Até recentemente, os cofres públicos pareciam ser uma fonte inesgotável de
verbas - mas o quadro mudou com a crise econômica. Além disso, a disputa por
esses recursos se acirrou após a proibição do financiamento de campanhas por
empresas. É nesse contexto que volta a prosperar no Congresso e no governo a
ideia de reservar o acesso aos subsídios públicos apenas às legendas com maior
representatividade política, com a adoção da chamada cláusula de barreira.
Segundo cálculos do Estadão Dados, de cada R$ 5 do financiamento público das
atividades políticas na última década, R$ 1 foi direcionado a partidos com
baixa representatividade, que obtiveram menos de 2% dos votos na última eleição
para a Câmara dos Deputados em termos nacionais ou na maioria dos Estados.
Enquadram-se nessa categoria 19 legendas, que custaram R$ 1,7 bilhão em
subsídios desde 2007.
Esses 19 partidos, que elegeram apenas 13% dos deputados federais em 2014,
perderiam acesso ao Fundo Partidário e à propaganda gratuita na TV se já
estivesse em vigor a cláusula de barreira que PSDB e PMDB pretendem aprovar,
por meio de uma proposta de Emenda à Constituição. Já as 13 legendas detentoras
das demais 87% das vagas da Câmara sairiam ganhando, ao reduzir o número de
concorrentes com quem teriam de disputar o dinheiro do Fundo Partidário e a
atenção dos espectadores do horário eleitoral.
Rateio
Dados do Tribunal Superior Eleitoral (TSE) mostram que o Fundo Partidário
distribuiu R$ 4,4 bilhões em recursos públicos nos últimos dez anos. Os
repasses anteriores a 2016 foram corrigidos pela inflação para representar seu
valor presente. O dinheiro sai do Orçamento da União, ou seja, dos impostos
pagos pelos contribuintes.
Já o custo da propaganda eleitoral e partidária não se refere a uma despesa
direta do governo, mas ao que ele deixa de arrecadar. Gratuito para as
legendas, o tempo de exibição é pago na forma de isenção de impostos para as
emissoras de rádio e televisão. Segundo cálculos da Receita Federal, essa
renúncia fiscal chega a quase R$ 5 bilhões na soma de 2007 a 2016.

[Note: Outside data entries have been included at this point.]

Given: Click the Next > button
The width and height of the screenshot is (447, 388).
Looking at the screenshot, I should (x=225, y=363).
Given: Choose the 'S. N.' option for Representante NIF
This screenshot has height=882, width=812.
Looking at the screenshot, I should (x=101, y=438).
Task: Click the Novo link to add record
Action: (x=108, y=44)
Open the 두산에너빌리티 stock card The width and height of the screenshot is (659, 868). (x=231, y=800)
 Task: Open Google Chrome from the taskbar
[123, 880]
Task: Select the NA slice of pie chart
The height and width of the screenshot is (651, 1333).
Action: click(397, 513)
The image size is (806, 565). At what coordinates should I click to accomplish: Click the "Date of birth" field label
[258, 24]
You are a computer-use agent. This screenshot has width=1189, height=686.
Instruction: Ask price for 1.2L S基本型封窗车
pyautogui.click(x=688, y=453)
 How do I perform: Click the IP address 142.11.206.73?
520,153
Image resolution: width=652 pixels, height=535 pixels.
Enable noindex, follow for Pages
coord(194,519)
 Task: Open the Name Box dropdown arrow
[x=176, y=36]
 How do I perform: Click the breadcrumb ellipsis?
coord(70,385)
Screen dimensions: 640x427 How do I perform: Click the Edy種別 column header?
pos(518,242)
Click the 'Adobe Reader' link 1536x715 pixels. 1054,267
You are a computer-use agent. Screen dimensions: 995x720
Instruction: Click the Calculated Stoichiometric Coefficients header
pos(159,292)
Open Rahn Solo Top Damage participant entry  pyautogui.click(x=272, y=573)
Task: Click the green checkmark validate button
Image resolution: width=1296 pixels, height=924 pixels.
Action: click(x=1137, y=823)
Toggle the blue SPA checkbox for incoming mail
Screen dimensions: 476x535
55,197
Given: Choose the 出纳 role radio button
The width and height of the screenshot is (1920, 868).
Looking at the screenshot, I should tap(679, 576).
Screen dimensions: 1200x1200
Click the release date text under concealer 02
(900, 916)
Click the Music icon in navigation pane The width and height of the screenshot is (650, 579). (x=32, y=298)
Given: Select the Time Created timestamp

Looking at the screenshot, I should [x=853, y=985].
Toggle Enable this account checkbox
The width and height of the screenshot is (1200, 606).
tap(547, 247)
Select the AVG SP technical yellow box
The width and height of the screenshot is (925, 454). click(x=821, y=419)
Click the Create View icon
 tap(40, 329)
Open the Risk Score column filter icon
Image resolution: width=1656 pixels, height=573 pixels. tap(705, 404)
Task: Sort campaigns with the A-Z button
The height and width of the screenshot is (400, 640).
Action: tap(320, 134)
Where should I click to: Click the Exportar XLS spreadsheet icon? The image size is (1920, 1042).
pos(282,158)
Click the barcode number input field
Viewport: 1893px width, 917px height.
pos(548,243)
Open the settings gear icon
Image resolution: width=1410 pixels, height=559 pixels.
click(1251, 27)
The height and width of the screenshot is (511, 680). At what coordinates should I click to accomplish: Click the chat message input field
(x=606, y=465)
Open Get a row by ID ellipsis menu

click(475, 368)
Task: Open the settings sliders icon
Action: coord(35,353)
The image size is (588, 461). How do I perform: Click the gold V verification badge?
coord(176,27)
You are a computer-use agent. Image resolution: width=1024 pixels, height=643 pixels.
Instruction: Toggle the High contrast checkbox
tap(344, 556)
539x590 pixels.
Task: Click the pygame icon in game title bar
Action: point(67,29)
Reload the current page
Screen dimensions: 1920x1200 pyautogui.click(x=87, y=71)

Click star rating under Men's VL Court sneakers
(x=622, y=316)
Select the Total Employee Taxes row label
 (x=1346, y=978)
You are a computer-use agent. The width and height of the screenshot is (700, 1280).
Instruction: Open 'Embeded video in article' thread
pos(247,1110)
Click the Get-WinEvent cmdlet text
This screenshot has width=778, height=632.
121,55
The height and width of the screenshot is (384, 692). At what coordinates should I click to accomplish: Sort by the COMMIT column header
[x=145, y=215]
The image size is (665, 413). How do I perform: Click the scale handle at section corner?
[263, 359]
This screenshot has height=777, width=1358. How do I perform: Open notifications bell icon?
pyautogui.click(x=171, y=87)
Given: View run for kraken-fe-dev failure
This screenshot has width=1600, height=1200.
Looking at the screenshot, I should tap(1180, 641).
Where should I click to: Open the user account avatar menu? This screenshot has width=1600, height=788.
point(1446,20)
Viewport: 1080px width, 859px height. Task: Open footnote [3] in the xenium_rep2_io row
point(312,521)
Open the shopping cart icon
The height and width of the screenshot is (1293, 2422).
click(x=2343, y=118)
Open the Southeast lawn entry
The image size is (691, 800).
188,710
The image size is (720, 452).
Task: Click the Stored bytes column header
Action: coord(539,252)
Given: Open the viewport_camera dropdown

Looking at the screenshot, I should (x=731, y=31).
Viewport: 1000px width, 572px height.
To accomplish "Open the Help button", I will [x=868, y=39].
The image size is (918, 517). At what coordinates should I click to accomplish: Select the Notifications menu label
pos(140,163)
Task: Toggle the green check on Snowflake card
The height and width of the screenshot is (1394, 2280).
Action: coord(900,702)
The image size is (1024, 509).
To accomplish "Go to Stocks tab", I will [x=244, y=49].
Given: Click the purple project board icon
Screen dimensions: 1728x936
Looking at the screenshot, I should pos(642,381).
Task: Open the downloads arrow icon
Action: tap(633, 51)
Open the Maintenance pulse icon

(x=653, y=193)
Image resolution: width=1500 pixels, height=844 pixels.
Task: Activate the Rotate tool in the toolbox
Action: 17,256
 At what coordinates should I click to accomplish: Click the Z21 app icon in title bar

Apenas neste ano, de acordo com estimativa da Receita, cerca de R$ 562 milhões
deixarão de ser pagos em impostos como compensação pela cessão de tempo de
rádio e televisão. As campanhas dos candidatos a prefeito terão dois blocos
diários de dez minutos no horário eleitoral fixo, de segunda-feira a sábado.
Além disso, serão exibidos 70 minutos diários de inserções de até 30 segundos,
distribuídas ao longo da programação das emissoras, até mesmo aos domingos.
A conta de 2016 que será paga pelos contribuintes também abrange as propagandas
feitas pelos partidos no primeiro semestre - nesse caso, ao menos em tese, o
foco não eram as eleições, mas a difusão dos programas das legendas. Para isso,
os telespectadores foram bombardeados com 275 minutos de programas no horário
nobre das emissoras, além de 429 minutos de inserções distribuídas ao longo dos
dias. As informações são do jornal O Estado de S. Paulo.